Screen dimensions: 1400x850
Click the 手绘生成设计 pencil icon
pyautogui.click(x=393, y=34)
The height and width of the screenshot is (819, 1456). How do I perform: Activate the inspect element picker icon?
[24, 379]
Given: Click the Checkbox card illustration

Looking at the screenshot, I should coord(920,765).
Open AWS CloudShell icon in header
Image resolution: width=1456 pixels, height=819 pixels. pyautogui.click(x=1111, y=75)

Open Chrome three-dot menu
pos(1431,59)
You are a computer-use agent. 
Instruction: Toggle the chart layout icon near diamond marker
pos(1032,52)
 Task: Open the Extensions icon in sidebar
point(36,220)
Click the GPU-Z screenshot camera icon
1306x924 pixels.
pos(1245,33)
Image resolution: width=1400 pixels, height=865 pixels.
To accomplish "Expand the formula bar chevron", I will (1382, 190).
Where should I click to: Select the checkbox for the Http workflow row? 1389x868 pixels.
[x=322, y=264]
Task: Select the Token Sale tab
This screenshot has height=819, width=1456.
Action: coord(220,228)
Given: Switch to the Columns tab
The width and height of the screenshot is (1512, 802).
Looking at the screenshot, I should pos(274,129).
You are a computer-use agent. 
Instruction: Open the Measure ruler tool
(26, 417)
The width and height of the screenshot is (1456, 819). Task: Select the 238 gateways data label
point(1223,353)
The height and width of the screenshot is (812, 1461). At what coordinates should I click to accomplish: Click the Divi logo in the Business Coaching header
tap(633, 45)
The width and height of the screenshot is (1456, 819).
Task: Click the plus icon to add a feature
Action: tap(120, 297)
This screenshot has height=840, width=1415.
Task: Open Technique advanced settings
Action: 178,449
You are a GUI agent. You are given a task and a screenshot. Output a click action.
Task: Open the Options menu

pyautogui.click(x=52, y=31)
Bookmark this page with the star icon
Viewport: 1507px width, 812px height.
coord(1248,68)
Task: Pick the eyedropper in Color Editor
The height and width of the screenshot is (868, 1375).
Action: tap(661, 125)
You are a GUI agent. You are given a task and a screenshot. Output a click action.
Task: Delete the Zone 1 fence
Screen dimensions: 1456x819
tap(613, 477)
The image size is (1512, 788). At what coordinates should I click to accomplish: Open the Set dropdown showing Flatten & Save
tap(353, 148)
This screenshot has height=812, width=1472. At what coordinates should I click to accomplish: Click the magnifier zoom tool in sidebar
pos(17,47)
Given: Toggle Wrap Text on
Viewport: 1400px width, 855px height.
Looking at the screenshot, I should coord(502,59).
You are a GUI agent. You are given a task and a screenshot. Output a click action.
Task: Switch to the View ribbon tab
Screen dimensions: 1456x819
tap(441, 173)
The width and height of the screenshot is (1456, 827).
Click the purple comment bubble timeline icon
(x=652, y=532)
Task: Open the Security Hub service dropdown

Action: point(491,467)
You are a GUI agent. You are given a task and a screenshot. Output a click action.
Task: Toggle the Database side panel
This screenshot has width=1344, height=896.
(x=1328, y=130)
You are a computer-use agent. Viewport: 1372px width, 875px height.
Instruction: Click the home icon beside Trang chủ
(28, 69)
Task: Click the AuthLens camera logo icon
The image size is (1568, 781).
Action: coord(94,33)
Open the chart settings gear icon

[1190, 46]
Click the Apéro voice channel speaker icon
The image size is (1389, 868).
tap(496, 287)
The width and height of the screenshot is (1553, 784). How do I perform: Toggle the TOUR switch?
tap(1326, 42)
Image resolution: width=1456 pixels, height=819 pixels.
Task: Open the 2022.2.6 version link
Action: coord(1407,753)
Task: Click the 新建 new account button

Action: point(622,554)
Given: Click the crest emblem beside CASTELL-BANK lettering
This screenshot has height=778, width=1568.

────────────────────

→ TASK ITEM
The listing above needs to be retyped. Reproduce every line exactly.

→ OUTPUT
Screen dimensions: 1400x850
Click the 手绘生成设计 pencil icon
pyautogui.click(x=393, y=34)
The height and width of the screenshot is (819, 1456). How do I perform: Activate the inspect element picker icon?
[24, 379]
Given: Click the Checkbox card illustration

Looking at the screenshot, I should coord(920,765).
Open AWS CloudShell icon in header
Image resolution: width=1456 pixels, height=819 pixels. pyautogui.click(x=1111, y=75)

Open Chrome three-dot menu
pos(1431,59)
You are a computer-use agent. 
Instruction: Toggle the chart layout icon near diamond marker
pos(1032,52)
 Task: Open the Extensions icon in sidebar
point(36,220)
Click the GPU-Z screenshot camera icon
1306x924 pixels.
pos(1245,33)
Image resolution: width=1400 pixels, height=865 pixels.
To accomplish "Expand the formula bar chevron", I will (1382, 190).
Where should I click to: Select the checkbox for the Http workflow row? 1389x868 pixels.
[x=322, y=264]
Task: Select the Token Sale tab
This screenshot has height=819, width=1456.
Action: coord(220,228)
Given: Switch to the Columns tab
The width and height of the screenshot is (1512, 802).
Looking at the screenshot, I should pos(274,129).
You are a computer-use agent. 
Instruction: Open the Measure ruler tool
(26, 417)
The width and height of the screenshot is (1456, 819). Task: Select the 238 gateways data label
point(1223,353)
The height and width of the screenshot is (812, 1461). At what coordinates should I click to accomplish: Click the Divi logo in the Business Coaching header
tap(633, 45)
The width and height of the screenshot is (1456, 819).
Task: Click the plus icon to add a feature
Action: tap(120, 297)
This screenshot has height=840, width=1415.
Task: Open Technique advanced settings
Action: 178,449
You are a GUI agent. You are given a task and a screenshot. Output a click action.
Task: Open the Options menu

pyautogui.click(x=52, y=31)
Bookmark this page with the star icon
Viewport: 1507px width, 812px height.
coord(1248,68)
Task: Pick the eyedropper in Color Editor
The height and width of the screenshot is (868, 1375).
Action: tap(661, 125)
You are a GUI agent. You are given a task and a screenshot. Output a click action.
Task: Delete the Zone 1 fence
Screen dimensions: 1456x819
tap(613, 477)
The image size is (1512, 788). At what coordinates should I click to accomplish: Open the Set dropdown showing Flatten & Save
tap(353, 148)
This screenshot has height=812, width=1472. At what coordinates should I click to accomplish: Click the magnifier zoom tool in sidebar
pos(17,47)
Given: Toggle Wrap Text on
Viewport: 1400px width, 855px height.
Looking at the screenshot, I should coord(502,59).
You are a GUI agent. You are given a task and a screenshot. Output a click action.
Task: Switch to the View ribbon tab
Screen dimensions: 1456x819
tap(441, 173)
The width and height of the screenshot is (1456, 827).
Click the purple comment bubble timeline icon
(x=652, y=532)
Task: Open the Security Hub service dropdown

Action: point(491,467)
You are a GUI agent. You are given a task and a screenshot. Output a click action.
Task: Toggle the Database side panel
This screenshot has width=1344, height=896.
(x=1328, y=130)
You are a computer-use agent. Viewport: 1372px width, 875px height.
Instruction: Click the home icon beside Trang chủ
(28, 69)
Task: Click the AuthLens camera logo icon
The image size is (1568, 781).
Action: coord(94,33)
Open the chart settings gear icon

[1190, 46]
Click the Apéro voice channel speaker icon
The image size is (1389, 868).
tap(496, 287)
The width and height of the screenshot is (1553, 784). How do I perform: Toggle the TOUR switch?
tap(1326, 42)
Image resolution: width=1456 pixels, height=819 pixels.
Task: Open the 2022.2.6 version link
Action: coord(1407,753)
Task: Click the 新建 new account button

Action: point(622,554)
Given: Click the crest emblem beside CASTELL-BANK lettering
This screenshot has height=778, width=1568.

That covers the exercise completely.